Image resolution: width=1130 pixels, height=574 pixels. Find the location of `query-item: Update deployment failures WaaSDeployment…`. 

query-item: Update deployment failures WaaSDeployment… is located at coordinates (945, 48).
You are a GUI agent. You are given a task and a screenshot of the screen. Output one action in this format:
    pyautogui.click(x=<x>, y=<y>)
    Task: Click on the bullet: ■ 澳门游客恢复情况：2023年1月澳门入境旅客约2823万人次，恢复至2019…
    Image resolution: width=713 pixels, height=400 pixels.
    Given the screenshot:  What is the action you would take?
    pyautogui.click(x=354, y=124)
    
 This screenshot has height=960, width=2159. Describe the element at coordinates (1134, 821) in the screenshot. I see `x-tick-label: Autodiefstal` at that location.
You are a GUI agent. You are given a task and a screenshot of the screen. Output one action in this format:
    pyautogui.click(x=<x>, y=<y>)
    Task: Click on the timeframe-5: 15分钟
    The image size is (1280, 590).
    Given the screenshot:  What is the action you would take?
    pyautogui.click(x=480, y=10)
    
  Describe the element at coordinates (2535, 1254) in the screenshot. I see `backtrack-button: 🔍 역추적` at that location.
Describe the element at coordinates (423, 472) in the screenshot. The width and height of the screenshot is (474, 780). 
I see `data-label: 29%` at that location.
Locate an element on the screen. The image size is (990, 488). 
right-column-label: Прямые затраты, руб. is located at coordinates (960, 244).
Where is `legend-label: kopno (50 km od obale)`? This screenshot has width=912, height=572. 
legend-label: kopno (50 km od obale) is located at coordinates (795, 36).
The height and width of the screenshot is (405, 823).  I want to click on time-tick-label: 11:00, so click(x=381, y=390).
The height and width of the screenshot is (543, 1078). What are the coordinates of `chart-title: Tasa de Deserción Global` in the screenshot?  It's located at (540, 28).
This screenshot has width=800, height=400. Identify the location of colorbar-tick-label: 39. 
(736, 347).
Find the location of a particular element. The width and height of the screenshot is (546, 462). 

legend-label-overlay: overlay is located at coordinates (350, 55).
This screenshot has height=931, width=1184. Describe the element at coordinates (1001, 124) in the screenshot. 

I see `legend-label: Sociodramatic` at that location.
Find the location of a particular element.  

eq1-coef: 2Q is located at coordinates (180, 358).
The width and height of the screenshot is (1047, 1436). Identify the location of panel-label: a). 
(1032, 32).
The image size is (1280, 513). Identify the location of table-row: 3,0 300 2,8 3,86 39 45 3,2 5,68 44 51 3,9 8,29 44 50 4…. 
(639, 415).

━━━━━━━━━━━━━━━━━━━━━━━━━━━━━━

* _Exercise aim_
Put every line of the records above into a Markdown table with the columns Row and Text, numbering each row and leaving out blank lines.

* _Response box_
| Row | Text |
|---|---|
| 1 | Image resolution: width=1130 pixels, height=574 pixels. Find the location of `query-item: Update deployment failures WaaSDeployment…`.  |
| 2 | query-item: Update deployment failures WaaSDeployment… is located at coordinates (945, 48). |
| 3 | You are a GUI agent. You are given a task and a screenshot of the screen. Output one action in this format: |
| 4 |     pyautogui.click(x=<x>, y=<y>) |
| 5 |     Task: Click on the bullet: ■ 澳门游客恢复情况：2023年1月澳门入境旅客约2823万人次，恢复至2019… |
| 6 |     Image resolution: width=713 pixels, height=400 pixels. |
| 7 |     Given the screenshot:  What is the action you would take? |
| 8 |     pyautogui.click(x=354, y=124) |
| 9 |  This screenshot has height=960, width=2159. Describe the element at coordinates (1134, 821) in the screenshot. I see `x-tick-label: Autodiefstal` at that location. |
| 10 | You are a GUI agent. You are given a task and a screenshot of the screen. Output one action in this format: |
| 11 |     pyautogui.click(x=<x>, y=<y>) |
| 12 |     Task: Click on the timeframe-5: 15分钟 |
| 13 |     The image size is (1280, 590). |
| 14 |     Given the screenshot:  What is the action you would take? |
| 15 |     pyautogui.click(x=480, y=10) |
| 16 |   Describe the element at coordinates (2535, 1254) in the screenshot. I see `backtrack-button: 🔍 역추적` at that location. |
| 17 | Describe the element at coordinates (423, 472) in the screenshot. The width and height of the screenshot is (474, 780).  |
| 18 | I see `data-label: 29%` at that location. |
| 19 | Locate an element on the screen. The image size is (990, 488).  |
| 20 | right-column-label: Прямые затраты, руб. is located at coordinates (960, 244). |
| 21 | Where is `legend-label: kopno (50 km od obale)`? This screenshot has width=912, height=572.  |
| 22 | legend-label: kopno (50 km od obale) is located at coordinates (795, 36). |
| 23 | The height and width of the screenshot is (405, 823).  I want to click on time-tick-label: 11:00, so click(x=381, y=390). |
| 24 | The height and width of the screenshot is (543, 1078). What are the coordinates of `chart-title: Tasa de Deserción Global` in the screenshot?  It's located at (540, 28). |
| 25 | This screenshot has width=800, height=400. Identify the location of colorbar-tick-label: 39.  |
| 26 | (736, 347). |
| 27 | Find the location of a particular element. The width and height of the screenshot is (546, 462).  |
| 28 | legend-label-overlay: overlay is located at coordinates (350, 55). |
| 29 | This screenshot has height=931, width=1184. Describe the element at coordinates (1001, 124) in the screenshot.  |
| 30 | I see `legend-label: Sociodramatic` at that location. |
| 31 | Find the location of a particular element.   |
| 32 | eq1-coef: 2Q is located at coordinates (180, 358). |
| 33 | The width and height of the screenshot is (1047, 1436). Identify the location of panel-label: a).  |
| 34 | (1032, 32). |
| 35 | The image size is (1280, 513). Identify the location of table-row: 3,0 300 2,8 3,86 39 45 3,2 5,68 44 51 3,9 8,29 44 50 4….  |
| 36 | (639, 415). |